Friday, Jan. 24, 1969

Palomares After the Fall

Before the bombs, this was the best place in all Spain. Nobody bothered us. Nobody even knew about us; we had no tourists. We had plenty of work, but when the crops were in we could say: "There's a bullfight in Madrid? Good, let's go to Madrid." Since the bombs fell, we've had one disaster after another. The water has gone bad. The orange trees have dried up. The tomatoes don't grow. I don't blame the bombs for everything. I don't blame any body. But life has gone from here. Within a few years, this village will be empty. The face of Jose Flores Gomez is creased from 60 years of weather and laughter and, when he speaks, his dark eyes dance as though amused. Don Pepe, as friends call him, is not amused when he ponders the past and the future of his home, the Andalusian coastal village of Palomares. Last week, as he and his fellow villagers celebrated the feast day of their patron, St. Antony the Abbot, they also marked the third anniversary of the day when the bombs fell on Palomares.

Over the coast that morning in 1966 a U.S. B-52 bomber on a routine nuclear patrol collided with the Strategic Air Command KC-135 tanker that was refueling it. Wreckage rained on Palomares, including three unarmed hydrogen bombs. A fourth bomb fell into the sea. There were no deaths or serious injuries among the villagers, but a U S. airman mumbled in schoolboy Spanish after parachuting to safety: "Ustedes todos muertos [You're all dead]." Because two bombs' casings had cracked, several thousand airmen and sailors spent 44 days carrying away almost six acres of topsoil and plowing under 600 acres more to dispel any traces of lingering radioactivity.

The masked and gloved strangers have long since departed, but they left some mementos behind. Four Geiger counters run continuously, and a villager is paid $66 a month to take daily readings. Other towns will buy no milk, produce or meat from Palomares, despite government assurances that the goods are untainted. Half of the town's 2,000 people have left for jobs elsewhere.

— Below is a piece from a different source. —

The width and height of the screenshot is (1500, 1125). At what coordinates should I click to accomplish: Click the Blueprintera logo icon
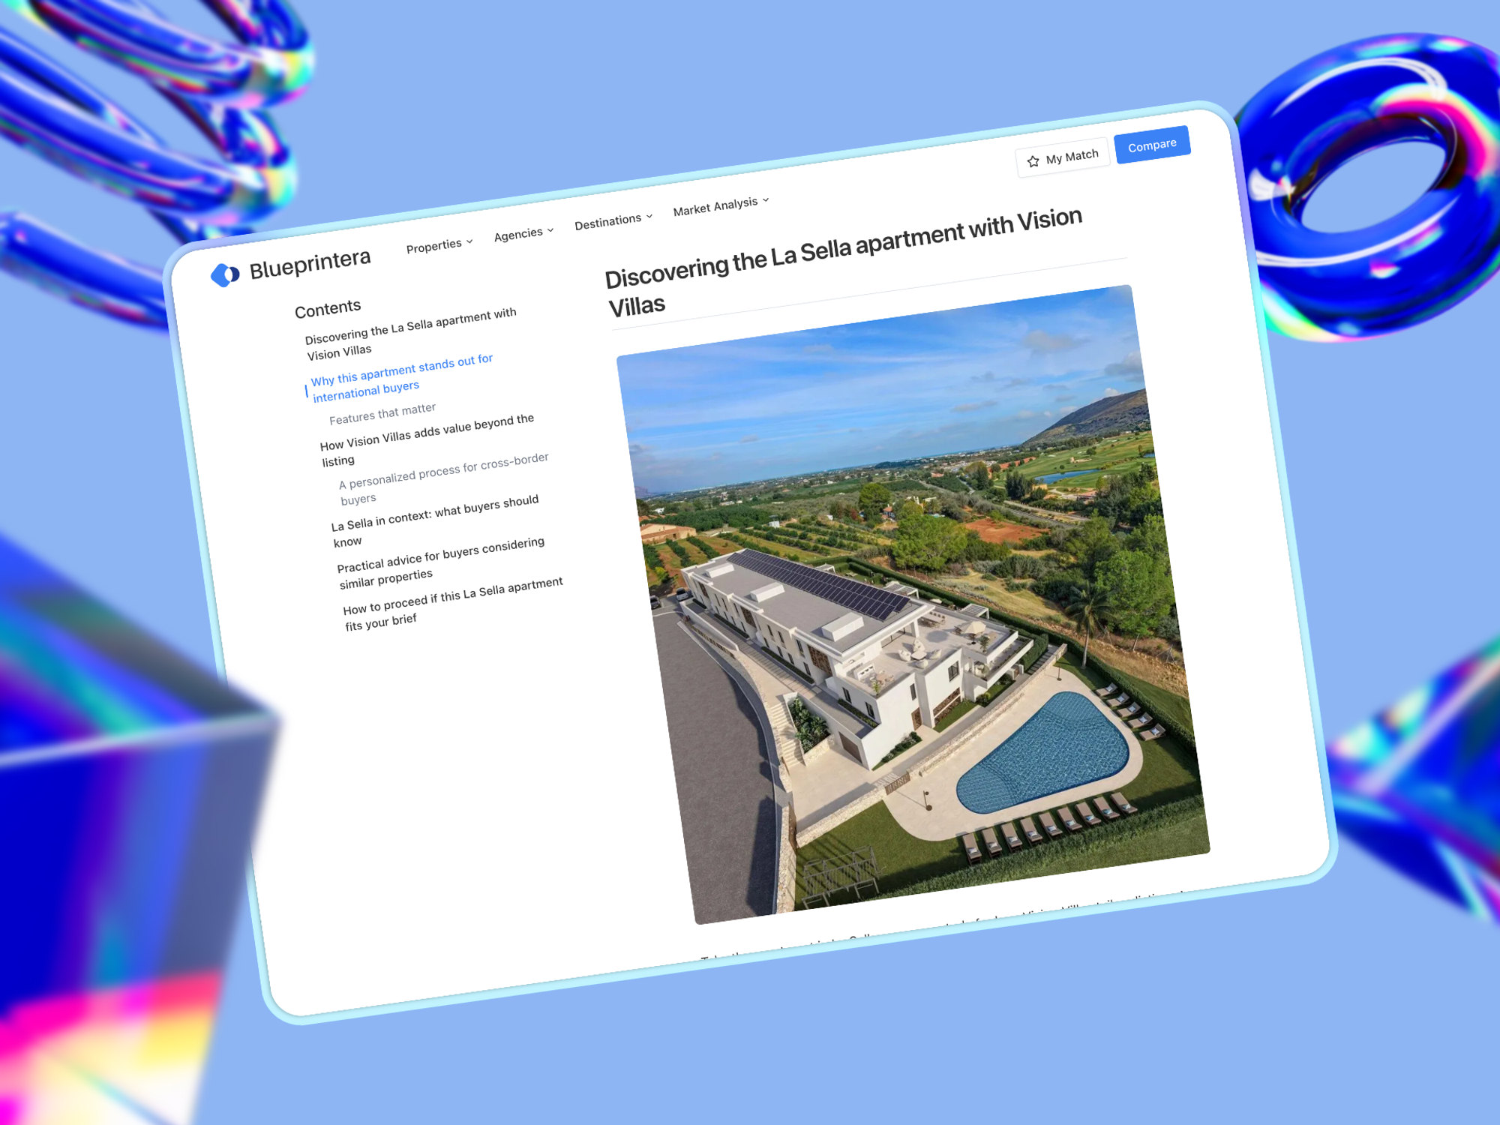(x=224, y=275)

Six Successive Failures. Situated far off the coastal highway, Palomares was never a tourist attraction. Only a single road is paved. Entertainment consists of two bars and a movie theater that shows old films on Thursday nights, Sundays and holidays. Still, Palomares was a singularly prosperous town. As its lead and silver mines, discovered by the Phoenicians, finally petered out over the past 30 years, the miners were given severance pay in land instead of pesetas. Pride of ownership and an abundance of sweet water from deep wells coaxed from the arid land the best tomatoes in all of Almeria province. Since the bombs fell, the tomato crops have failed six successive times. Palomarenos blame radioactivity, but the failure may well be due to other causes. Drought has turned Palomares' water brackish. and the plowing three years ago apparently brought old salt deposits to the surface.

On an anniversary visit last week, TIME Correspondent John Blashill discovered that the village is becoming resigned to failure. But eyes flash when townsmen talk about the U.S. Air Force. They concede that the U.S., which promised to leave Palomares "just the way we found it," was generous with emergency payments for food, clothing and shelter. When 644 damage claims were later filed, they add, the Air Force and the Spanish government turned from Midas into pinchpenny.

A Question of Honor. Some claims, to be sure, were exaggerated. The fishing captain whose sighting helped in the recovery of the bomb from the sea demanded $5,000,000; he got only medals from two grateful governments. Francisco Alarcon Cano, whose private school was shuttered for six weeks because a bomb fragment landed on his patio, sought $733 in lost tuition. He got nothing. "We may have made a mistake," says a 16th Air Force officer of the schoolmaster's case. "But the door is always open if he wants to come back." The point that escapes the Americans is that Alarcon, and others like him, will not come back. When the Air Force questioned what Alarcon considered an eminently reasonable claim, it might as well have questioned his honor.

So far the U.S. has paid out $700,000 on 528 claims that originally totaled $7,839,519; another 98 claims were rejected and seven were simply dropped. Eleven are still outstanding. "I think that's very generous, considering how these people live," says one officer. "I would even say overgenerous." Even so, the U.S. apparently feels that something more is still owed. Washington has offered to donate a $150,000 desalinization plant to the village for drinking water. With plenty of coffee, wine and cognac on hand, Palomares wants a bigger unit to provide water for irrigation. The plant in any case is yet to be built; the Spanish government, which owns a nearby beach-front inn where the drinking water is also brackish, has decided to build a large plant to serve the entire area. Meanwhile, to pacify Palomares, the government unaccountably decided to build a tennis court.

The court has no net and its lines are improperly painted, but that hardly matters. "Nobody here has ever played tennis," says Don Pepe Flores, a hint of amusement in his eyes. "We've never even seen anyone playing tennis."